Pueblo Indians of the Southwest
When Spaniards encountered descendants of the Ancestral Pueblans of Four Corners region in the 16th Century they commented on how these farmers lived in small towns (same as ‘pueblos’ today: where Hopis, Zunis, Taos, Acoma etc. now live) with men farmers and women hand-crafting baskets, ceramics, and textiles. They organized in small tribal groups under chiefs and shamen, those with the intellect and wisdom to convince others of their special powers. Shamen were part priests, part doctors, part counselors, part historians – in short multi-taskers! Since it was they who organized the religion and at the same time held power, we can refer to Pueblo Indian political culture as a theocracy.
Iroquois Indians of the Northeast
In the thickly wooded well-watered lands of the North East (today’s New York state, Pennsylvania etc.) rich in vegetation, wildlife, rivers, lakes, and waterfalls there were many tribal groups, it was the most populated pre-Columbian region, as it is now. The Iroquois speaking peoples (Iroquois is a language, not a tribe) were farmers, among many, who cleared forests and created fields to live in log cabin type dwellings clustered in villages. The French encountered (and named) them in the 16th Century and commented on how women were the farmers (opposite to the Pueblo Indians) while men were the hunters and the warriors. The Iroquois were more militaristic than the Pueblos, warfare was probably more rife in the more populated North East, and warriors were a more prestigious part of their society. In their political organization they were quite the opposite to the Pueblos too. Shamen did not have the same elevated status, that went to the Council of 49 (a council of warriors) who headed the Iroquois Confederacy. The Iroquois tribes joined together in a confederacy, probably for reasons of security and defense, with day-to-day domestic issues handled at the tribal level and issues relating to all the member tribes (warfare, natural disasters etc.) up to the Council of 49. The council was composed of men (warriors) but they were chosen by the elder women, and could be recalled by them.
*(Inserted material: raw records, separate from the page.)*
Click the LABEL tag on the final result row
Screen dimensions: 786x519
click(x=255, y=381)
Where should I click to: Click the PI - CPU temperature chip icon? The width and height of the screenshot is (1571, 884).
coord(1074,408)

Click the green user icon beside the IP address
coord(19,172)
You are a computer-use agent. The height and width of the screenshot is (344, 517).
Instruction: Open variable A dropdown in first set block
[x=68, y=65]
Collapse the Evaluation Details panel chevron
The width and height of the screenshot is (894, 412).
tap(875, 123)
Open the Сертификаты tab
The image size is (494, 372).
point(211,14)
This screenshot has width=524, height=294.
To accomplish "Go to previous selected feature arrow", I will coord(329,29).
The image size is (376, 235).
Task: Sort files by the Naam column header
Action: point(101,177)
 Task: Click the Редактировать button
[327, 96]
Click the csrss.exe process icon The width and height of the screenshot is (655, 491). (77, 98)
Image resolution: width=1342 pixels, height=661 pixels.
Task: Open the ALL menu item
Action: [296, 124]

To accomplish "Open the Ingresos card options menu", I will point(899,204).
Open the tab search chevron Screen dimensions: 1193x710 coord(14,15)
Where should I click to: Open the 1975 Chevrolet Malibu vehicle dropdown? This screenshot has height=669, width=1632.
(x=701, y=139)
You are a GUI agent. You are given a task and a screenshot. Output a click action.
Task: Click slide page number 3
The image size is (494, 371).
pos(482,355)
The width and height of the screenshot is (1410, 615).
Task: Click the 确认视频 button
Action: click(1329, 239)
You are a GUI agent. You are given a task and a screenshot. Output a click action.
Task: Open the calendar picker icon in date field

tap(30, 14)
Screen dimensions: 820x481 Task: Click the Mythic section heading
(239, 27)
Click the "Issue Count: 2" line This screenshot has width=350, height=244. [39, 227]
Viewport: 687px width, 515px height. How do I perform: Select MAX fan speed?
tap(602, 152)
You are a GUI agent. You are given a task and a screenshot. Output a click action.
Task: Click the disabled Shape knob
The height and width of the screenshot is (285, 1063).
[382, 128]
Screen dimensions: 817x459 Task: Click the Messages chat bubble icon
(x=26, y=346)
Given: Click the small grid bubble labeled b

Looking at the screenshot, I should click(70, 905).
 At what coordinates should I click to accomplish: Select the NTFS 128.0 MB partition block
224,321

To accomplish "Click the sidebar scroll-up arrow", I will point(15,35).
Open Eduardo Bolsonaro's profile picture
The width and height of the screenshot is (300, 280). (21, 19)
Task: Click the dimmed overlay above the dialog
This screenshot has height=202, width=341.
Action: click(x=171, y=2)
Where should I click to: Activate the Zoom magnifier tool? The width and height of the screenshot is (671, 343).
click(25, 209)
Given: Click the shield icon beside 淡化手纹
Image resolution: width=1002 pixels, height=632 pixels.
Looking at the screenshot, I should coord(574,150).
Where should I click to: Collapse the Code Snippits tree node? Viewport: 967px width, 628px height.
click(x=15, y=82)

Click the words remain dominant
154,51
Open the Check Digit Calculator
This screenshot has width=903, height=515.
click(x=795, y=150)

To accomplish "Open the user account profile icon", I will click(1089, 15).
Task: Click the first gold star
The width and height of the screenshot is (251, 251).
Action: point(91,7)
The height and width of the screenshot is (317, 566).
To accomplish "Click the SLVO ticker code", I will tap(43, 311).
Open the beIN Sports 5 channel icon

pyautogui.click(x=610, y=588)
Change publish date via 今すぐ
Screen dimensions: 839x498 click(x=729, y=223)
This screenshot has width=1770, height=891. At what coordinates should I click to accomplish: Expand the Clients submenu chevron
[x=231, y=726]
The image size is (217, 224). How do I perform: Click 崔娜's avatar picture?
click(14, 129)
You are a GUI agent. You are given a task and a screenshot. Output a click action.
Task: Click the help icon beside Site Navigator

It was a representative form of government but not a democracy: American Indian societies did not develop democracy as we might understand the concept. The Iroquois Confederacy was a confederation of governments with both tribal rule and the ‘big government’ of the Council of 49 – it was in effect a federal system of government! Since the USA chose a federal system much later in the late 18th Century, and did not get the idea from Europe (did not have federalism then), it is tempting to wonder if the ‘founding fathers’ were inspired by the Iroquois model right on their doorstep! If they were, they do not say so – Madison, Jefferson and co. never ever credited the Iroquois in their writings.